[canjobear]

I took a Scheme programming class where we did tons of stuff with continuations. I got obsessed and wrote all kinds of weird code. I even started using continuation passing style in Python. It was a dark time. Looking back, none of that code makes any sense at all.

When I think back to my days of mucking around with call/cc my main emotion is relief that I’ve forgotten how it works. It’s a load off my mind

[neilv]

In case first-class continuations scare anyone away from Scheme: you probably will never use it directly in practice, unless you're doing something very unusual that happens to really need it.

For example, say you have a really hairy AI search algorithm, capturing a continuation happens to make backtracking easier.

Or you're implementing another language or DSL in Scheme, and you use first-class continuations to implement some control structure semantics exactly how you want them to be.

I think the closest I've used, in writing maybe a hundred modules, is an escape procedure (like a premature `return` statement in many other languages, which you generally avoid in idiomatic Scheme).

[jfoutz]

I’m having trouble recalling, call cc just fixes the stack, right? If you mess with the heap, that sticks around?

The backtracking example is a good one. I vaguely remember needing to be careful about global state, or visible in a given context. It’s not awful, but a little tricky.

[gpderetta]

There isn't necessarily a stack with call/cc, the model is that activation frames are heap allocated[1] and can be arbitrary composed. Normally they would be GC collected when a function returns, but call/cc exposes the caller activation frame (+ a function representing the rest of the caller function body) as a first call object, that once captured prevents it from being garbage collected. The stack is recovered by realizing that activation frames have a reference to the calling function activation frame (which is passed to every function as an implicit parameter).

Also an activation frame per se is immutable, but not the objects referenced by it, so all modifications are preserved when invoking a continuation.

[1] this is just a model, in practice there are many ways to implement this that optimize for the common FIFO allocation discipline.

[cryptonector]

For me it's the opposite: I can't forget how it works, I don't want to forget how it works, and I marvel at the beauty of it all.

When I was in school I carried one of Guy Steele's (I think, if I remember correctly) articles about continuations in my back pocket for a year, breaking it out when I was bored, until I got it.

[eru]

Continuation passing style is mostly a good tool for writers of compilers, and perhaps interpreters.
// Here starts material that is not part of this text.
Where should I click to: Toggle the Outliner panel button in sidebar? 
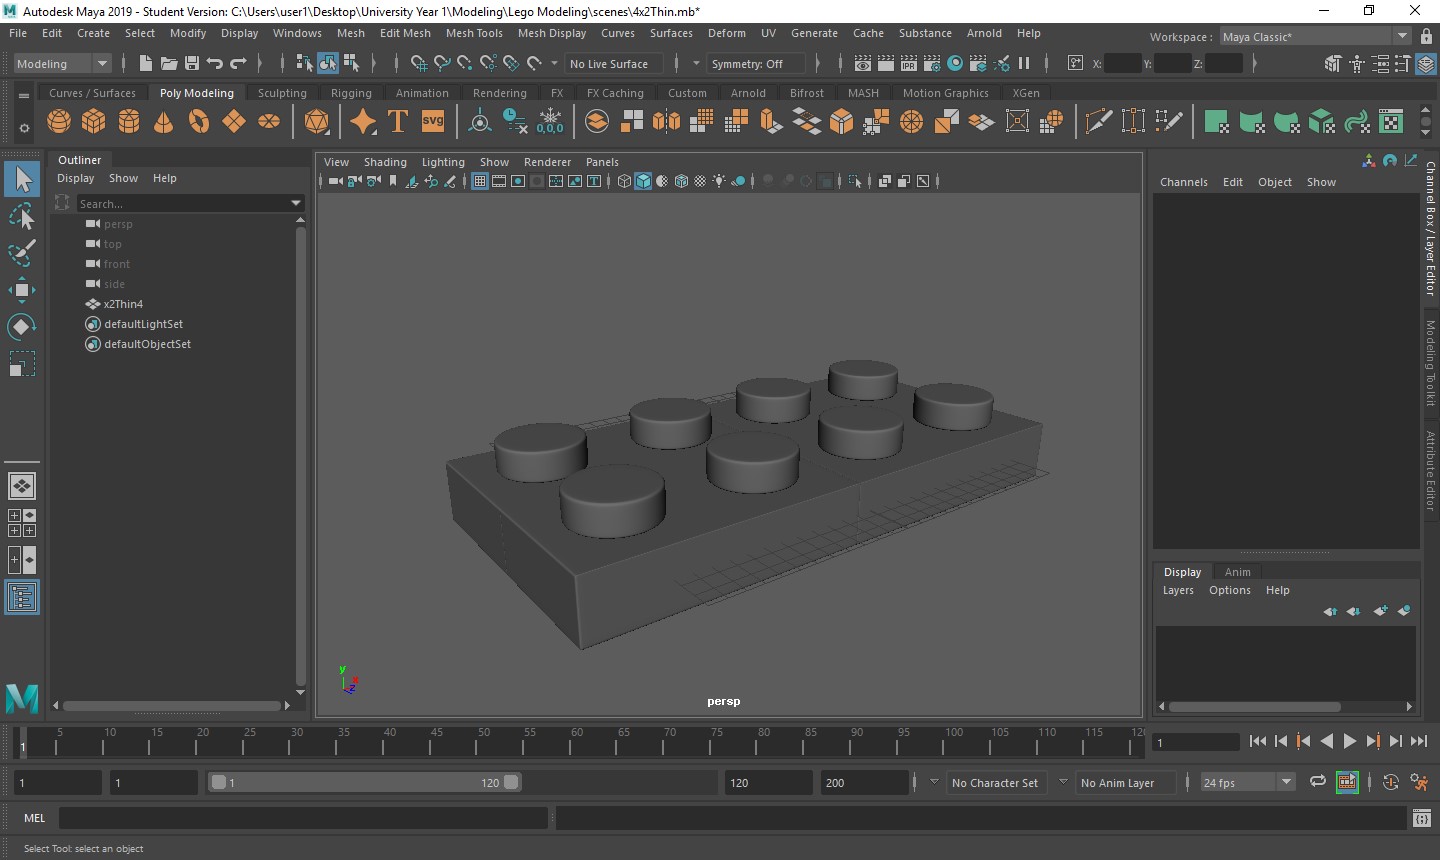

It's very, very similar to single-static-assignment (SSA) style that will be more familiar to people coming from imperative languages.

[lupire]

How is it similar?

[remexre]

For straight-line code, something like

    %2 <- foo %0 %1
    ...

is effectively equivalent to

    (foo %0 %1 (lambda (%2)
      ...)

Phis are sorta modeled inversely:

    %1:
        %2 <- const 0
        br %5
    %3:
        %4 <- const 1
        br %5
    %5:
        %6 <- phi [%1 -> %2, %3 -> %4]
        ...

becomes:

    (letrec ((%1 () (const 0 (lambda (%2) (%5 %2))))
             (%3 () (const 1 (lambda (%4) (%5 %4))))
      (%5 (%6) ...))
      ...)

The nice thing on paper about both of these is that you've broken every computation down into nice nameable bits; if you want to do some analysis (e.g. abstract interpretation) over the programs, you can store intermediate results as a map from names (like %4) to values.
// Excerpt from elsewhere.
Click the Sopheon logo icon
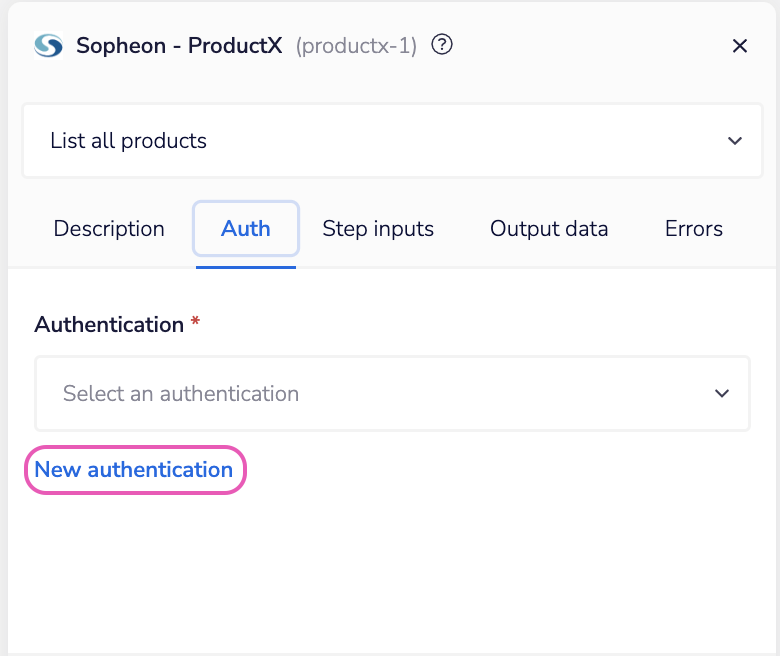 48,46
The traditional downside of CPS is that requiring lambdas be nested in order for things to be in scope can make some program transformations require "reshuffling" terms around in a way SSA doesn't require.

The "cps soup" [0] approach used in Guile fixes this, but your terms look like they violate lexical scoping rules!

[0]: https://wingolog.org/archives/2015/07/27/cps-soup

[trealira]

There's a short paper that shows how they're similar (PDF warning):

https://www.cs.princeton.edu/~appel/papers/ssafun.pdf

[cobbal]

Variables are written once, and data flow is made explicit.